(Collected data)
------------------------------------

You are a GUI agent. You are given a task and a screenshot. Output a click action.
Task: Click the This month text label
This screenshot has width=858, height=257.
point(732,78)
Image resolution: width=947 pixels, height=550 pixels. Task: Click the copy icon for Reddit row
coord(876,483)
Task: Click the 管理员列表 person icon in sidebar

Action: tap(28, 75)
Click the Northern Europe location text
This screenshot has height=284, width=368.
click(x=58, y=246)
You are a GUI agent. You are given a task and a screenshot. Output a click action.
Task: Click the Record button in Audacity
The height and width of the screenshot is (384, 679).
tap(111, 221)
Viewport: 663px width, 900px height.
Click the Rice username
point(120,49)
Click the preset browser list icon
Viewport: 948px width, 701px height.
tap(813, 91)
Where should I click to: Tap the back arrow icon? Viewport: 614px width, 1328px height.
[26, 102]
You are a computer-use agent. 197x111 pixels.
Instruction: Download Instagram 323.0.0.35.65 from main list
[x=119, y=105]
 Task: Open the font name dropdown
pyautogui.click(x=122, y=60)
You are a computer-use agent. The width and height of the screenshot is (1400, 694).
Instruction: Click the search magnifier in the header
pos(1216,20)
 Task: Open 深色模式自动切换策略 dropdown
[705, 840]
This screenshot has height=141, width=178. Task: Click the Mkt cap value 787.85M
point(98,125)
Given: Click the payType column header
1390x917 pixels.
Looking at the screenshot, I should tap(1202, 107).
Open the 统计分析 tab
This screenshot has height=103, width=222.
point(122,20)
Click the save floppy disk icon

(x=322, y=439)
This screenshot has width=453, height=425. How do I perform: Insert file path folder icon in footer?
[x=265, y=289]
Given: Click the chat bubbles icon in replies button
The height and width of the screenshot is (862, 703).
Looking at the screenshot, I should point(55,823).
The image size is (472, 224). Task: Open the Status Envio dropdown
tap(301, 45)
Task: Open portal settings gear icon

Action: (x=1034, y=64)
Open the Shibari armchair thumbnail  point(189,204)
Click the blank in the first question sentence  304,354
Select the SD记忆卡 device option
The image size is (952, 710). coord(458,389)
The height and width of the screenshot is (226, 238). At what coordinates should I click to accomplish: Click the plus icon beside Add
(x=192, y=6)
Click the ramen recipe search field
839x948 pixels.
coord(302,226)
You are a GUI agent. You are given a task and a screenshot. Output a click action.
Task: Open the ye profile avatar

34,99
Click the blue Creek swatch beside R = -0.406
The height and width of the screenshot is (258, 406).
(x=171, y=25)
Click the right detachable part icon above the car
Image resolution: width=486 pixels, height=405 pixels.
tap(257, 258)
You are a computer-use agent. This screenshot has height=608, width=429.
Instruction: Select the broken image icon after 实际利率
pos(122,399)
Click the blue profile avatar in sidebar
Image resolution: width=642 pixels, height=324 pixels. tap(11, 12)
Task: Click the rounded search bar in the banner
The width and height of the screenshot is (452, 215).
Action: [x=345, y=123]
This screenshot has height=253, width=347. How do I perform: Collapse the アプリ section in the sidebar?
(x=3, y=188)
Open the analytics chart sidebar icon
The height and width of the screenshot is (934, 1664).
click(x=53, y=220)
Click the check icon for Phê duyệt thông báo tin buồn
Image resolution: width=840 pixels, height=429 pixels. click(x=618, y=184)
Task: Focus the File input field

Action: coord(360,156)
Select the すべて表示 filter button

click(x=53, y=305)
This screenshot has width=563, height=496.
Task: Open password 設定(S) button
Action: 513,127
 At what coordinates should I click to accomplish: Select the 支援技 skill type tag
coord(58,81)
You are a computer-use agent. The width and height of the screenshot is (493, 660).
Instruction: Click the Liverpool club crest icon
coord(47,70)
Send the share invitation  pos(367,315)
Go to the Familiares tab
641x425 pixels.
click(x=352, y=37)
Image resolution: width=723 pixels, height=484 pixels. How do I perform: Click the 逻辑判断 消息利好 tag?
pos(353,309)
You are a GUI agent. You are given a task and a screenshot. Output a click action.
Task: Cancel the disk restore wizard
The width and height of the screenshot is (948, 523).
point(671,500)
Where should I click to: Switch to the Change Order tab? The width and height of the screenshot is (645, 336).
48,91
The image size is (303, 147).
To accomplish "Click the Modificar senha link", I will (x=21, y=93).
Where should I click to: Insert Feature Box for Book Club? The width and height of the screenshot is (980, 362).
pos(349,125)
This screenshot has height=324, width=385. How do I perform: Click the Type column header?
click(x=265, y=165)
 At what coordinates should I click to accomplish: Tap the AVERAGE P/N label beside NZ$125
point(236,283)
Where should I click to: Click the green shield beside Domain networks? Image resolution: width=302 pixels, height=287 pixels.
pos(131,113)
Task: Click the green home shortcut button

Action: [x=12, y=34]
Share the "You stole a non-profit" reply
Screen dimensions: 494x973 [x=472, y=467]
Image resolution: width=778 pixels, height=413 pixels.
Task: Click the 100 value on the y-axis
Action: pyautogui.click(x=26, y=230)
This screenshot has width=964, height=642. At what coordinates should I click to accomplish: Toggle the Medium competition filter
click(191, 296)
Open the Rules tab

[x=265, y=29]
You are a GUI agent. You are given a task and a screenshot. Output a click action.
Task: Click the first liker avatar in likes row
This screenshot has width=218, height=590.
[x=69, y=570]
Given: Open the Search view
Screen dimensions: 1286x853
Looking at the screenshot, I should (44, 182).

------------------------------------

Please return the data above exactly as given.

▶ **Written response**:
You are a GUI agent. You are given a task and a screenshot. Output a click action.
Task: Click the This month text label
This screenshot has width=858, height=257.
point(732,78)
Image resolution: width=947 pixels, height=550 pixels. Task: Click the copy icon for Reddit row
coord(876,483)
Task: Click the 管理员列表 person icon in sidebar

Action: tap(28, 75)
Click the Northern Europe location text
This screenshot has height=284, width=368.
click(x=58, y=246)
You are a GUI agent. You are given a task and a screenshot. Output a click action.
Task: Click the Record button in Audacity
The height and width of the screenshot is (384, 679).
tap(111, 221)
Viewport: 663px width, 900px height.
Click the Rice username
point(120,49)
Click the preset browser list icon
Viewport: 948px width, 701px height.
tap(813, 91)
Where should I click to: Tap the back arrow icon? Viewport: 614px width, 1328px height.
[26, 102]
You are a computer-use agent. 197x111 pixels.
Instruction: Download Instagram 323.0.0.35.65 from main list
[x=119, y=105]
 Task: Open the font name dropdown
pyautogui.click(x=122, y=60)
You are a computer-use agent. The width and height of the screenshot is (1400, 694).
Instruction: Click the search magnifier in the header
pos(1216,20)
 Task: Open 深色模式自动切换策略 dropdown
[705, 840]
This screenshot has height=141, width=178. Task: Click the Mkt cap value 787.85M
point(98,125)
Given: Click the payType column header
1390x917 pixels.
Looking at the screenshot, I should tap(1202, 107).
Open the 统计分析 tab
This screenshot has height=103, width=222.
point(122,20)
Click the save floppy disk icon

(x=322, y=439)
This screenshot has width=453, height=425. How do I perform: Insert file path folder icon in footer?
[x=265, y=289]
Given: Click the chat bubbles icon in replies button
The height and width of the screenshot is (862, 703).
Looking at the screenshot, I should point(55,823).
The image size is (472, 224). Task: Open the Status Envio dropdown
tap(301, 45)
Task: Open portal settings gear icon

Action: (x=1034, y=64)
Open the Shibari armchair thumbnail  point(189,204)
Click the blank in the first question sentence  304,354
Select the SD记忆卡 device option
The image size is (952, 710). coord(458,389)
The height and width of the screenshot is (226, 238). At what coordinates should I click to accomplish: Click the plus icon beside Add
(x=192, y=6)
Click the ramen recipe search field
839x948 pixels.
coord(302,226)
You are a GUI agent. You are given a task and a screenshot. Output a click action.
Task: Open the ye profile avatar

34,99
Click the blue Creek swatch beside R = -0.406
The height and width of the screenshot is (258, 406).
(x=171, y=25)
Click the right detachable part icon above the car
Image resolution: width=486 pixels, height=405 pixels.
tap(257, 258)
You are a computer-use agent. This screenshot has height=608, width=429.
Instruction: Select the broken image icon after 实际利率
pos(122,399)
Click the blue profile avatar in sidebar
Image resolution: width=642 pixels, height=324 pixels. tap(11, 12)
Task: Click the rounded search bar in the banner
The width and height of the screenshot is (452, 215).
Action: [x=345, y=123]
This screenshot has height=253, width=347. How do I perform: Collapse the アプリ section in the sidebar?
(x=3, y=188)
Open the analytics chart sidebar icon
The height and width of the screenshot is (934, 1664).
click(x=53, y=220)
Click the check icon for Phê duyệt thông báo tin buồn
Image resolution: width=840 pixels, height=429 pixels. click(x=618, y=184)
Task: Focus the File input field

Action: coord(360,156)
Select the すべて表示 filter button

click(x=53, y=305)
This screenshot has width=563, height=496.
Task: Open password 設定(S) button
Action: 513,127
 At what coordinates should I click to accomplish: Select the 支援技 skill type tag
coord(58,81)
You are a computer-use agent. The width and height of the screenshot is (493, 660).
Instruction: Click the Liverpool club crest icon
coord(47,70)
Send the share invitation  pos(367,315)
Go to the Familiares tab
641x425 pixels.
click(x=352, y=37)
Image resolution: width=723 pixels, height=484 pixels. How do I perform: Click the 逻辑判断 消息利好 tag?
pos(353,309)
You are a GUI agent. You are given a task and a screenshot. Output a click action.
Task: Cancel the disk restore wizard
The width and height of the screenshot is (948, 523).
point(671,500)
Where should I click to: Switch to the Change Order tab? The width and height of the screenshot is (645, 336).
48,91
The image size is (303, 147).
To accomplish "Click the Modificar senha link", I will (x=21, y=93).
Where should I click to: Insert Feature Box for Book Club? The width and height of the screenshot is (980, 362).
pos(349,125)
This screenshot has height=324, width=385. How do I perform: Click the Type column header?
click(x=265, y=165)
 At what coordinates should I click to accomplish: Tap the AVERAGE P/N label beside NZ$125
point(236,283)
Where should I click to: Click the green shield beside Domain networks? Image resolution: width=302 pixels, height=287 pixels.
pos(131,113)
Task: Click the green home shortcut button

Action: [x=12, y=34]
Share the "You stole a non-profit" reply
Screen dimensions: 494x973 [x=472, y=467]
Image resolution: width=778 pixels, height=413 pixels.
Task: Click the 100 value on the y-axis
Action: pyautogui.click(x=26, y=230)
This screenshot has width=964, height=642. At what coordinates should I click to accomplish: Toggle the Medium competition filter
click(191, 296)
Open the Rules tab

[x=265, y=29]
You are a GUI agent. You are given a task and a screenshot. Output a click action.
Task: Click the first liker avatar in likes row
This screenshot has width=218, height=590.
[x=69, y=570]
Given: Open the Search view
Screen dimensions: 1286x853
Looking at the screenshot, I should (44, 182).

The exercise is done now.